Females with Fabry disease (FD) often have a milder phenotype, later symptom onset, and slower disease progression than males, causing delayed diagnosis and undertreatment. A survey was conducted at nine Italian FD centers to evaluate routine management of females with FD; results were discussed at a meeting of eleven Italian specialists and recommendations developed. Of the 227 females managed by the physicians surveyed, 85% were diagnosed through family screening and 38.5% were symptomatic at presentation.

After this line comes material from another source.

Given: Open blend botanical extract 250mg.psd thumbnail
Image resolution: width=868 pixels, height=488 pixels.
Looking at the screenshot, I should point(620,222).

Female patients usually underwent cardiac, renal, and neurologic monitoring, and measurement of plasma lyso-globotriaosylsphingosine (Gb3) levels at 6- or 12-month intervals. Treatment was initiated in 54%, mostly enzyme replacement therapy. Experts recommended screening all female relatives of index cases and evaluating all potentially affected organ systems. Diagnosis should be based on genetic analysis. Individualized monitoring of asymptomatic females must balance the need to detect organ damage while maintaining adherence. Treatment decisions should be based primarily on signs/symptoms of FD, but age, family screening results, GLA mutations, Gb3/lyso-Gb3 accumulation, and organ damage should be considered in asymptomatic females. More research on FD in females is needed and physicians should be aware of differences in the diagnosis, monitoring, and management of females vs. males with FD.